[Voci della raccolta]
-*-*-

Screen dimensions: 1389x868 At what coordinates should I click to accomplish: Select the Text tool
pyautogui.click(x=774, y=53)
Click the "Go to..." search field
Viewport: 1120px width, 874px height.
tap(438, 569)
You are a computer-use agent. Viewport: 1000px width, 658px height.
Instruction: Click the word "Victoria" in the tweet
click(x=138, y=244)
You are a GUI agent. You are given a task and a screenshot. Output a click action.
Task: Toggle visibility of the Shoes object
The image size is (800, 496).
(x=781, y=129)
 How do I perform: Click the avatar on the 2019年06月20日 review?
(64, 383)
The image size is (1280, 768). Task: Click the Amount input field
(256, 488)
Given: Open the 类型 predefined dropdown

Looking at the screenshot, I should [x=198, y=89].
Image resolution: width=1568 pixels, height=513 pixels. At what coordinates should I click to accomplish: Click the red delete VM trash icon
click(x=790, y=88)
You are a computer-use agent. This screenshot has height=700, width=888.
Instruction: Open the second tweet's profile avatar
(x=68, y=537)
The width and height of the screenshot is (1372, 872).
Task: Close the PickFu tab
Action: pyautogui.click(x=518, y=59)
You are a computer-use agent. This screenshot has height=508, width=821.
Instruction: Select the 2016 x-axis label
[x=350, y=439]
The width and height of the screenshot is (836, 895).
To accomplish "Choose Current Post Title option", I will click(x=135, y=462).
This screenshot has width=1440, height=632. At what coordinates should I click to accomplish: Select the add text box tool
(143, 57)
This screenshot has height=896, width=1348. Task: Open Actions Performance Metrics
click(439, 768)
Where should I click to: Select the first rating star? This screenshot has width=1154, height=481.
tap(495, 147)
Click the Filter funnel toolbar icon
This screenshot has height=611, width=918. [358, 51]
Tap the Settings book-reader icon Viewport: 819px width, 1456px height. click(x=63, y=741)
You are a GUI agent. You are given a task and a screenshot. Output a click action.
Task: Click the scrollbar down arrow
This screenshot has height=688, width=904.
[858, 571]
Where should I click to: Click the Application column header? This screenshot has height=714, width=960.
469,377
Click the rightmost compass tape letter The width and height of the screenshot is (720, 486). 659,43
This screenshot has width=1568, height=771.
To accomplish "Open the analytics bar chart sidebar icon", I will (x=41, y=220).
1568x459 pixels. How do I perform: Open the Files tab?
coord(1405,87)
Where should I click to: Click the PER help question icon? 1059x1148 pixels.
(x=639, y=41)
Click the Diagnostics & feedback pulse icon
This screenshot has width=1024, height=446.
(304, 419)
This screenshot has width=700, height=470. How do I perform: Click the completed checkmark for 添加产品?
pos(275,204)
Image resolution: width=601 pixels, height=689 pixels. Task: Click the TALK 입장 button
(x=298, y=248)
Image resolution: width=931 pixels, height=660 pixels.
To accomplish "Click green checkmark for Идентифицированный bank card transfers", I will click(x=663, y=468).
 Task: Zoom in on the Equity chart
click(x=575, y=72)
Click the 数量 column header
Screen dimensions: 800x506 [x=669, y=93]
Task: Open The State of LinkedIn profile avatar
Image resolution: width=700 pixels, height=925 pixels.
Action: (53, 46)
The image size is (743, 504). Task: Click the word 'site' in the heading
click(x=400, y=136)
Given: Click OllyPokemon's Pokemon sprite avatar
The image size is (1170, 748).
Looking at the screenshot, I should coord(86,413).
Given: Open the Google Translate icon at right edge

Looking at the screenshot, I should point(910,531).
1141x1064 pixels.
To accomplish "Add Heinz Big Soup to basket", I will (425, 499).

-*-*-

• _OBIETTIVO_:
Presenti tutte le righe qui sopra come elenco numerato, escludendo quelle vuote.

• _RISULTATO ATTESO_:
1. Screen dimensions: 1389x868 At what coordinates should I click to accomplish: Select the Text tool
2. pyautogui.click(x=774, y=53)
3. Click the "Go to..." search field
4. Viewport: 1120px width, 874px height.
5. tap(438, 569)
6. You are a computer-use agent. Viewport: 1000px width, 658px height.
7. Instruction: Click the word "Victoria" in the tweet
8. click(x=138, y=244)
9. You are a GUI agent. You are given a task and a screenshot. Output a click action.
10. Task: Toggle visibility of the Shoes object
11. The image size is (800, 496).
12. (x=781, y=129)
13.  How do I perform: Click the avatar on the 2019年06月20日 review?
14. (64, 383)
15. The image size is (1280, 768). Task: Click the Amount input field
16. (256, 488)
17. Given: Open the 类型 predefined dropdown
18. Looking at the screenshot, I should [x=198, y=89].
19. Image resolution: width=1568 pixels, height=513 pixels. At what coordinates should I click to accomplish: Click the red delete VM trash icon
20. click(x=790, y=88)
21. You are a computer-use agent. This screenshot has height=700, width=888.
22. Instruction: Open the second tweet's profile avatar
23. (x=68, y=537)
24. The width and height of the screenshot is (1372, 872).
25. Task: Close the PickFu tab
26. Action: pyautogui.click(x=518, y=59)
27. You are a computer-use agent. This screenshot has height=508, width=821.
28. Instruction: Select the 2016 x-axis label
29. [x=350, y=439]
30. The width and height of the screenshot is (836, 895).
31. To accomplish "Choose Current Post Title option", I will click(x=135, y=462).
32. This screenshot has width=1440, height=632. At what coordinates should I click to accomplish: Select the add text box tool
33. (143, 57)
34. This screenshot has height=896, width=1348. Task: Open Actions Performance Metrics
35. click(439, 768)
36. Where should I click to: Select the first rating star? This screenshot has width=1154, height=481.
37. tap(495, 147)
38. Click the Filter funnel toolbar icon
39. This screenshot has height=611, width=918. [358, 51]
40. Tap the Settings book-reader icon Viewport: 819px width, 1456px height. click(x=63, y=741)
41. You are a GUI agent. You are given a task and a screenshot. Output a click action.
42. Task: Click the scrollbar down arrow
43. This screenshot has height=688, width=904.
44. [858, 571]
45. Where should I click to: Click the Application column header? This screenshot has height=714, width=960.
46. 469,377
47. Click the rightmost compass tape letter The width and height of the screenshot is (720, 486). 659,43
48. This screenshot has width=1568, height=771.
49. To accomplish "Open the analytics bar chart sidebar icon", I will (x=41, y=220).
50. 1568x459 pixels. How do I perform: Open the Files tab?
51. coord(1405,87)
52. Where should I click to: Click the PER help question icon? 1059x1148 pixels.
53. (x=639, y=41)
54. Click the Diagnostics & feedback pulse icon
55. This screenshot has width=1024, height=446.
56. (304, 419)
57. This screenshot has width=700, height=470. How do I perform: Click the completed checkmark for 添加产品?
58. pos(275,204)
59. Image resolution: width=601 pixels, height=689 pixels. Task: Click the TALK 입장 button
60. (x=298, y=248)
61. Image resolution: width=931 pixels, height=660 pixels.
62. To accomplish "Click green checkmark for Идентифицированный bank card transfers", I will click(x=663, y=468).
63.  Task: Zoom in on the Equity chart
64. click(x=575, y=72)
65. Click the 数量 column header
66. Screen dimensions: 800x506 [x=669, y=93]
67. Task: Open The State of LinkedIn profile avatar
68. Image resolution: width=700 pixels, height=925 pixels.
69. Action: (53, 46)
70. The image size is (743, 504). Task: Click the word 'site' in the heading
71. click(x=400, y=136)
72. Given: Click OllyPokemon's Pokemon sprite avatar
73. The image size is (1170, 748).
74. Looking at the screenshot, I should coord(86,413).
75. Given: Open the Google Translate icon at right edge
76. Looking at the screenshot, I should point(910,531).
77. 1141x1064 pixels.
78. To accomplish "Add Heinz Big Soup to basket", I will (425, 499).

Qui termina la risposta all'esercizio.